What is a Spending Plan?

A spending plan is a method for distributing your income among the mix of things you want and need. Creating a spending plan ahead of time will allow you to effectively manage your finances and determine where to best spend your money.
 

Getting Started

Here are the steps you should follow to create your spending plan:

  1. Decide on a time frame
    If you receive financial aid, you may receive most of your income per semester. However, most of the time your bills will be paid monthly. Deciding on a time frame will make it easier to for you to calculate your funds and track your expenses accordingly, whether per semester or per month.

  2. List all of your income
    It is important to understand where your money will be coming from, so reviewing all of your sources of income will give you a better understanding of your budget.

  3. Anticipate your expenses
    Now look at where your money will be spent. This will allow you to better control your spending as you pay off your direct and indirect costs as a student at UC Berkeley.

  4. Evaluate your plan
    Subtract your total expenses from your total income to determine whether it will be necessary for you to find additional sources of income to cover any leftover expenses.
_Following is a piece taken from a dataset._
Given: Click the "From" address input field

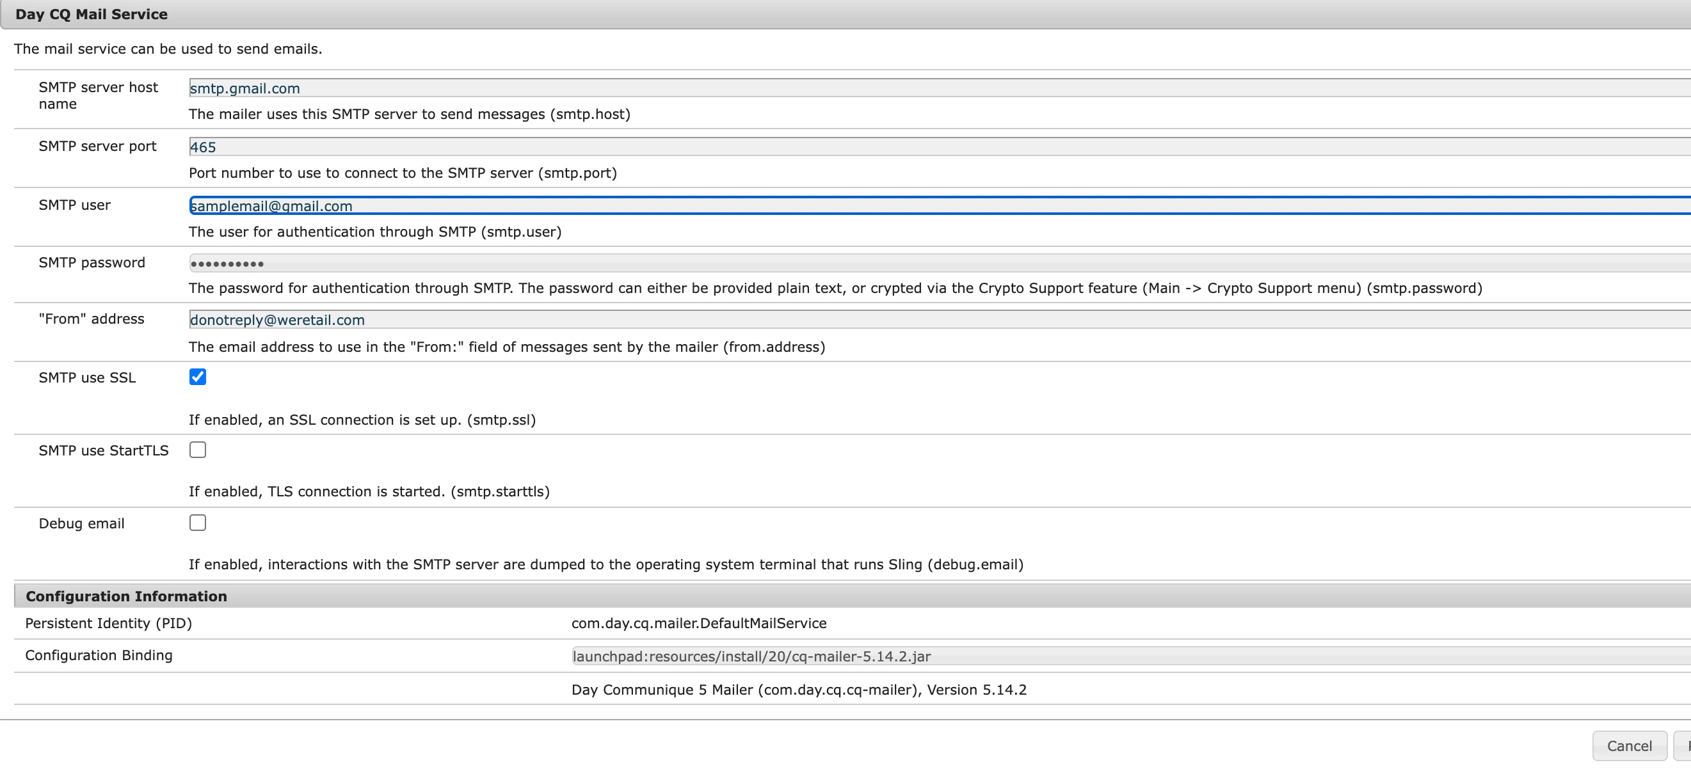Looking at the screenshot, I should (919, 319).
Tracking Your Income/Expenses

To make sure your current spending is aligned with your spending plan, it is important to track your spending plan over the course of the specified time frame.
 

Useful Tools

There are various online tools designed to give you a simple way to create a spending plan, keep track of your spending, and help you stay on top of your finances. There are many tools available to choose from, but here are some examples of free apps and websites: Mint, Good Budget, Level Money, and Budgetpulse

You can also use an Excel spreadsheet to create and track your spending plan. You can create your own or you can download our spending plan template. Please keep in mind that if you change the formulas in the spreadsheet, we cannot guarantee the accuracy of your results.
 

Fixed Expenses vs. Flexible Expenses

Fixed expenses include those that will need to be included in your spending plan monthly and generally won’t change unless you move or change your plan. These expenses may include: housing, tuition, insurance, etc.

Flexible expenses, on the other hand, cover other necessities such as food and transportation, but also include any additional expenses spent on things like  entertainment. Understanding this difference and maintaining a good balance between the two will let you stay on top of your spending plan and effectively manage your finances.
 

Reduce Your Spending

A good way to make sure you are meeting the requirements of your spending plan is by reducing your spending where possible. Certain categories, such as clothes, transportation, and food are relatively flexible expenses that can be modified to lower your spending. By actively seeking more affordable substitutes, you can ensure that you will meet the financial goals you have set for yourself.